Virgin Express, Virgin's 60 per cent-owned discount airline, reported a near doubling of first-quarter losses as another part of Sir Richard Branson's empire, Virgin Atlantic, continued its merger talks with bmi British Midland.
British Airways, which was linked with a bid for either Virgin Atlantic or bmi over the weekend, said it was "keeping its options open". Reports suggested BA was plotting a way to break up any deal between Virgin Atlantic and bmi.
BA's executive management met yesterday, with some suggesting this was to formulate a strategy in response to the Virgin/bmi threat.

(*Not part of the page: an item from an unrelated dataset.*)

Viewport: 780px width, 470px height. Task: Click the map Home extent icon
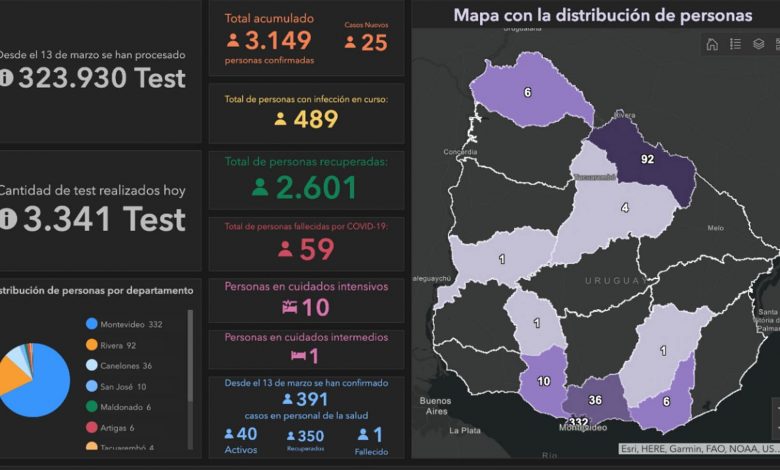(x=712, y=44)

Virgin Atlantic and bmi have been in talks for some time, with everything from a code sharing agreement to a full-blown merger on the agenda. It is unclear, however, how BA can muscle in, as Virgin Atlantic and bmi are private companies.
A Virgin Atlantic spokeswoman said: "Richard Branson has said pigs will fly before he ever sells Virgin to BA. We are simply not for sale. And [a BA bid for] bmi would never get past the regulators."

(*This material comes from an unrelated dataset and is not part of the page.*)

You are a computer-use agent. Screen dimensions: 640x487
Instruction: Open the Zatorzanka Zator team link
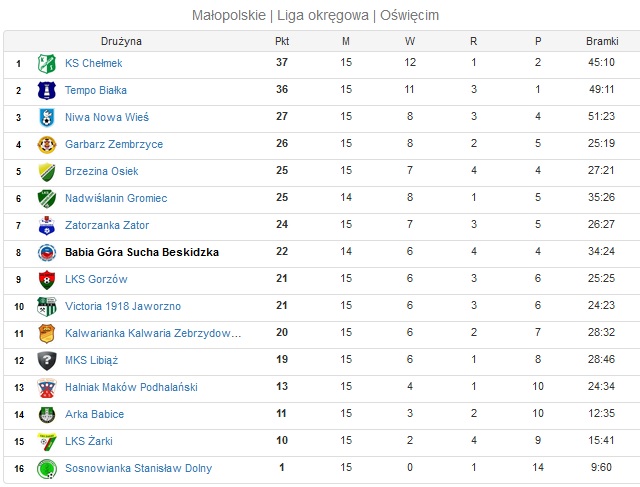pos(107,225)
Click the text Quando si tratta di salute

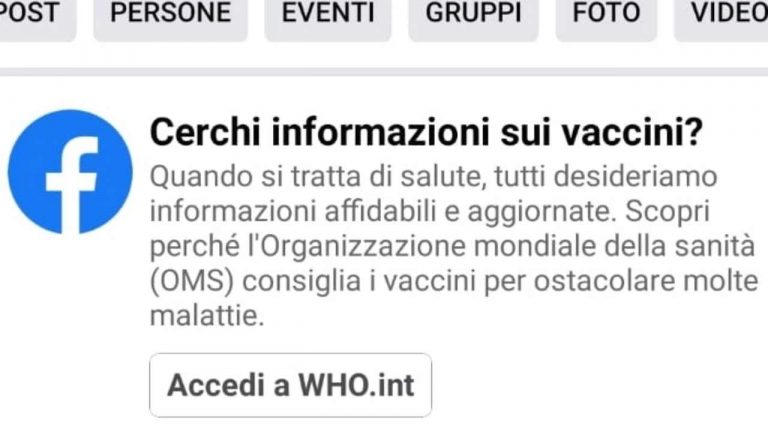pyautogui.click(x=318, y=177)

In a further twist, it has emerged that Virgin Atlantic considered a bid for BA a couple of months ago, before turning its attention to bmi. The Virgin spokeswoman said bmi's short-haul routes made for a better fit with its long-haul business.

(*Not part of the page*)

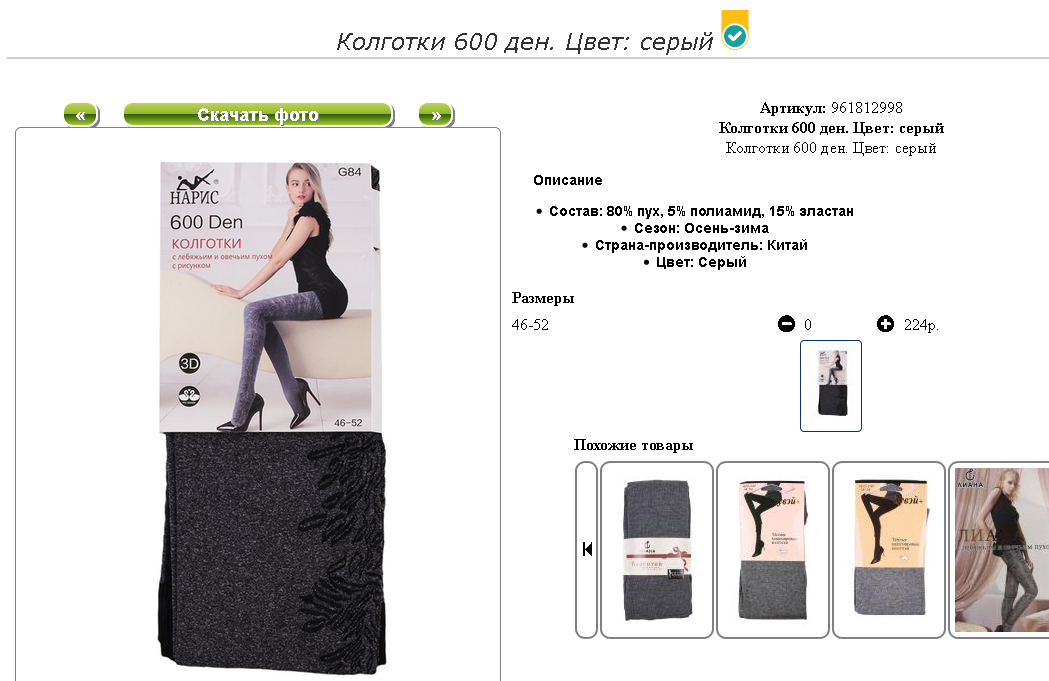
Task: Click the 46-52 size label
Action: [x=530, y=324]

Virgin Express, meanwhile, reported a €11.7m (£8.4m) loss for the first quarter of the calendar year, from €6.7m in 2002. The company partly blamed the deterioration on concerns about war and terrorism, as well as Easter falling outside the first quarter. However, the numbers of scheduled passengers grew 9 per cent.
David Hoare, executive chairman of Virgin Express said: "This [passenger] growth was achieved in a challenging trading environment in which the major operators have been discounting their ticket prices in order to stimulate the market and fill their excess capacity."